Graham (supercomputer)

Graham (supercomputer)
Name	Graham
Location	University of Waterloo
Operator	Compute Ontario and University of Waterloo
Manufacturer	Dell Technologies and NVIDIA
Architecture	x86-64 (Intel Xeon) and GPUs
Memory	1.5 PB (aggregate)
Storage	20 PB (parallel)
Speed	1.65 PFLOPS (peak)
Operating system	Linux (custom)
Purpose	Research, high-performance computing
Deployment	2018

Contents

Overview
Architecture and Hardware
Performance and Benchmarks
Software and Programming Environment
Deployment and Operational History
Notable Research and Applications

Graham (supercomputer) is a high-performance computing system deployed at the University of Waterloo to serve research communities across Ontario and Canada. Funded and operated through partnerships including Compute Ontario, University of Waterloo research initiatives, and provincial infrastructure programs, Graham supports workloads from computational chemistry to machine learning. The system links to regional and national infrastructures such as Compute Canada, CERN, Perimeter Institute for Theoretical Physics, MaRS Discovery District collaborators and numerous university research groups.

Overview

Graham was commissioned to provide mid-scale petascale capacity for academic users affiliated with University of Waterloo, McMaster University, Western University, Queen's University and other Ontario institutions, integrating with national platforms like Compute Canada and provincial strategies exemplified by Ontario Ministry of Research and Innovation. The project involved partnerships with industry vendors including Dell Technologies, NVIDIA, and storage specialists associated with IBM and Intel, with governance connected to organizations such as CANARIE and research consortia similar to Tri-Council initiatives. Graham aimed to accelerate research in domains represented by groups at Perimeter Institute for Theoretical Physics, Institute for Quantum Computing, Waterloo Institute for Nanotechnology and clinical research hubs linked to Sunnybrook Health Sciences Centre and Princess Margaret Cancer Centre.

Architecture and Hardware

Graham's compute architecture combined x86-64 nodes based on Intel Xeon processors with accelerator nodes using NVIDIA Tesla GPUs, organized into a high-performance fabric often leveraging interconnect technologies akin to InfiniBand and network topologies used by systems at Los Alamos National Laboratory and Lawrence Livermore National Laboratory. Storage subsystems used parallel file systems similar to Lustre and object storage paradigms promoted by enterprises like Dell EMC and NetApp, providing tens of petabytes of capacity to support workflows from bioinformatics groups at The Hospital for Sick Children to climate modeling teams collaborating with Environment and Climate Change Canada. Cooling and power infrastructure followed best practices employed by data centers at Google and Amazon Web Services research clusters, while system management relied on tools comparable to configurations used by XSEDE and PRACE installations.

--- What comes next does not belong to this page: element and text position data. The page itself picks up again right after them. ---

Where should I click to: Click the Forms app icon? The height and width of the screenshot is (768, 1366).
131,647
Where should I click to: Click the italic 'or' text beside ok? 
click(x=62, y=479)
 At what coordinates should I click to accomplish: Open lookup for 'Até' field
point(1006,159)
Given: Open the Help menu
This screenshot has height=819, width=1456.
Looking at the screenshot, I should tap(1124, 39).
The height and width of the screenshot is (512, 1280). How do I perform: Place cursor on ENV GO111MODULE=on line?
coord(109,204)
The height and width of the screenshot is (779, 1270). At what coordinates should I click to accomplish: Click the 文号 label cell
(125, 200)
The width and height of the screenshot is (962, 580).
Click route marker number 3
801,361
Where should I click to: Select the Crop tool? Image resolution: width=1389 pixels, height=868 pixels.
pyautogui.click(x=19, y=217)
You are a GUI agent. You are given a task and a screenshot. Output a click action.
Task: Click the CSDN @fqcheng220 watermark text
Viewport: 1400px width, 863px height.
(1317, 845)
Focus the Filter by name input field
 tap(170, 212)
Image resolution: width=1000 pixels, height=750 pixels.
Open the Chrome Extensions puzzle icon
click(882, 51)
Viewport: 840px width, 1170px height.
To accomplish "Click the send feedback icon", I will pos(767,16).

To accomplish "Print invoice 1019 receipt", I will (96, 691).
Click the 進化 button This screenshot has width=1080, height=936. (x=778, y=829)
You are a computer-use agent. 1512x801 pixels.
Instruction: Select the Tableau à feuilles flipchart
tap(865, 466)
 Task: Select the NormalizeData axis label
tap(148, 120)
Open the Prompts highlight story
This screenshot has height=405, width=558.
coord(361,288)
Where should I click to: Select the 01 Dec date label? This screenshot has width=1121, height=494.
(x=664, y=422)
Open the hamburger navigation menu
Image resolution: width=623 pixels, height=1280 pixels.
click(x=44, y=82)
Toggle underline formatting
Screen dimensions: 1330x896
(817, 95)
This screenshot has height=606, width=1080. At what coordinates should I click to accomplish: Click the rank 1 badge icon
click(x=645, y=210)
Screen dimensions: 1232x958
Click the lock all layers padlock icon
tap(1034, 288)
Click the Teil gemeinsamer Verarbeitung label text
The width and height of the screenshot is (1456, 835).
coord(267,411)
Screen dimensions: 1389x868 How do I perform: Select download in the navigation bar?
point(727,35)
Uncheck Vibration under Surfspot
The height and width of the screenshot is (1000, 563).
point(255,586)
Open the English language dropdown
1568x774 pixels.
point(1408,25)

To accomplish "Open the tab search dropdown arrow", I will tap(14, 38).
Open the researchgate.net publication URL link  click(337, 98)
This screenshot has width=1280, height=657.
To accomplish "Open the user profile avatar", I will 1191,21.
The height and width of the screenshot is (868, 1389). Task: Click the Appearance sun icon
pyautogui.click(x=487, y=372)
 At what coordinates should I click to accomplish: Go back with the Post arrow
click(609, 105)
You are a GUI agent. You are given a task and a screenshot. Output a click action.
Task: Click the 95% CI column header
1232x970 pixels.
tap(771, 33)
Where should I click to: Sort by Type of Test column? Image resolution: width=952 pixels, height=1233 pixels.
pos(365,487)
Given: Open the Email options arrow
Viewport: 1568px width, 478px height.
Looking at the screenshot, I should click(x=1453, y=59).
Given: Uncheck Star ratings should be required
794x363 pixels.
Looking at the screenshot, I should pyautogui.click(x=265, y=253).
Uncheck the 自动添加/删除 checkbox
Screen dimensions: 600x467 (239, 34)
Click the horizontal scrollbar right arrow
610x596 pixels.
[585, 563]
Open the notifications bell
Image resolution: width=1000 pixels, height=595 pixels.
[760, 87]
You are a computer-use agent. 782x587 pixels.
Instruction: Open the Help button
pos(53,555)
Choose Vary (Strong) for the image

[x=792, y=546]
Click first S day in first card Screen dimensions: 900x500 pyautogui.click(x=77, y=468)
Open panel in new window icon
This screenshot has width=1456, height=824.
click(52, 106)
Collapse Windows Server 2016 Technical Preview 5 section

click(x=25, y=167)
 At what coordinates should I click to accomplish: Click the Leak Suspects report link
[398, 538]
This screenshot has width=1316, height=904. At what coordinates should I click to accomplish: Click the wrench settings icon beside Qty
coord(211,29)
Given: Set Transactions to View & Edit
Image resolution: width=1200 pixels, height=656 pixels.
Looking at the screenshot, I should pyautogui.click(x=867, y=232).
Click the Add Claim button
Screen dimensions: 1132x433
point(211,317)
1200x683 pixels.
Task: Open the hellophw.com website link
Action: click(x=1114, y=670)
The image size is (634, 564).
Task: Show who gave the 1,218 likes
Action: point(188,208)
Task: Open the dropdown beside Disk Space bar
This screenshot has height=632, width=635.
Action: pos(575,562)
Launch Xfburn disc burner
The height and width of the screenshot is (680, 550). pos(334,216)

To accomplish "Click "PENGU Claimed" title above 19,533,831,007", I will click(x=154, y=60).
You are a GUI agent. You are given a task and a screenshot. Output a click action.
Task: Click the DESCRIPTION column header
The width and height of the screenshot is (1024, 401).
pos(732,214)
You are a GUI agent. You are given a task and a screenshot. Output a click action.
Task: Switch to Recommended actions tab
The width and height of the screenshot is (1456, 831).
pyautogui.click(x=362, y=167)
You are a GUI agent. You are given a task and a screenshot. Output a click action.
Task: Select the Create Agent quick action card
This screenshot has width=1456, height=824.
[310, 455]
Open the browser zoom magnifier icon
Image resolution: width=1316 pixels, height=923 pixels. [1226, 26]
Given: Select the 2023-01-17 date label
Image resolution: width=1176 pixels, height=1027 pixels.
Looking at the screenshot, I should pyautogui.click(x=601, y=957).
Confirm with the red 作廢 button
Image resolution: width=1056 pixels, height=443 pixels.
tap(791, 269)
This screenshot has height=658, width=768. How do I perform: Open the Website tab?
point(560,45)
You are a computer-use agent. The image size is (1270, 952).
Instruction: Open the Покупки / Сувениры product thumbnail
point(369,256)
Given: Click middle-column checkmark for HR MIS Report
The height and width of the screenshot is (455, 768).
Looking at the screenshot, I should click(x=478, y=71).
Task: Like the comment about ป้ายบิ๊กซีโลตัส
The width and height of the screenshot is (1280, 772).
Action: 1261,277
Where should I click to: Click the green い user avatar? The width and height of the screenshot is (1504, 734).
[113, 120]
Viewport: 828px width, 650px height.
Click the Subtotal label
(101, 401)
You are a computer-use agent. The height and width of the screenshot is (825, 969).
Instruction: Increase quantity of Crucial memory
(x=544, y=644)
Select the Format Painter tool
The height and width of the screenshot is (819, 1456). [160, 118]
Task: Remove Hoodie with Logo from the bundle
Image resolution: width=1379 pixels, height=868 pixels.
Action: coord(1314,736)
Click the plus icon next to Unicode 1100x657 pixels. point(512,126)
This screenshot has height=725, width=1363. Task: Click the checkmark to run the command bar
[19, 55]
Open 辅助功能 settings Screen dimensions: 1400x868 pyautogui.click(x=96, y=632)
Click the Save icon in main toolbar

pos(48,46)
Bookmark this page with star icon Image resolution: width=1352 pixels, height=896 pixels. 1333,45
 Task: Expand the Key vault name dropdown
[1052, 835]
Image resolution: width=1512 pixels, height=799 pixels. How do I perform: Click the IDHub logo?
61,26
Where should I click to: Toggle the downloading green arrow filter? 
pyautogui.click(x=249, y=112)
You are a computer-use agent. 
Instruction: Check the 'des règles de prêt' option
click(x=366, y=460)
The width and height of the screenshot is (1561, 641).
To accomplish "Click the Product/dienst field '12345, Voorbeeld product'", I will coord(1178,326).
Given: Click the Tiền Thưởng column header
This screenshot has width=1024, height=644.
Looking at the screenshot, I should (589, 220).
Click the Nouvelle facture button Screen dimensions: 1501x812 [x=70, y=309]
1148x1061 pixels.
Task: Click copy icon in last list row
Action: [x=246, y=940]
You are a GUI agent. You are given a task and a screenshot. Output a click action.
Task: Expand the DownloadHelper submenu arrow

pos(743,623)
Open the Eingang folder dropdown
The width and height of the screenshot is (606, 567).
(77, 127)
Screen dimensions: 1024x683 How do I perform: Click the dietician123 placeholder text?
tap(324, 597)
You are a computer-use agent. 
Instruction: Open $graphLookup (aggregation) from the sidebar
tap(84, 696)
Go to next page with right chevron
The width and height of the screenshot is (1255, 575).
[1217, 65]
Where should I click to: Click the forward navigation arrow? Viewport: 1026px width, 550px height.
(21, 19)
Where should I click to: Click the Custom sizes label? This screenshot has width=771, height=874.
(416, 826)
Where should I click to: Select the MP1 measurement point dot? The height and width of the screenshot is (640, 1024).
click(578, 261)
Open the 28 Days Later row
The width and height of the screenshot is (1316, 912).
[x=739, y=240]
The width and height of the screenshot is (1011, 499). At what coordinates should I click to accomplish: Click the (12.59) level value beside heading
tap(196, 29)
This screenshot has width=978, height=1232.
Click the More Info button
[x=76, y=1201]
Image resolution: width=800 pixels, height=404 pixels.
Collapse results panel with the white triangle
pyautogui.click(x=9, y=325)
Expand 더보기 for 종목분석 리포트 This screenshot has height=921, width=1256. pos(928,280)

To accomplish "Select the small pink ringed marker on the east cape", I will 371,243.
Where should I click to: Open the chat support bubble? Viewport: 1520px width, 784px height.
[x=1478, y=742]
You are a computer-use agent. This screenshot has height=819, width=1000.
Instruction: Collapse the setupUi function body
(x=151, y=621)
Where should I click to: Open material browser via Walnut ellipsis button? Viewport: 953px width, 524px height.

Performance and Benchmarks

Graham delivered peak single-precision and double-precision performance measured in the petaflop range, with sustained throughput evaluated using benchmarks resembling High Performance Linpack (HPL), STREAM memory bandwidth tests, and application kernels drawn from projects at National Aeronautics and Space Administration and European Centre for Medium-Range Weather Forecasts. Comparative benchmarking positioned Graham alongside regional commodity clusters and complementary national systems such as nodes within Compute Canada and international peers hosted at diRAC and EPCC (Edinburgh Parallel Computing Centre). Performance characterization informed allocation policies modeled after those used by NSF supercomputing centers and influenced procurement cycles comparable to acquisitions at Argonne National Laboratory.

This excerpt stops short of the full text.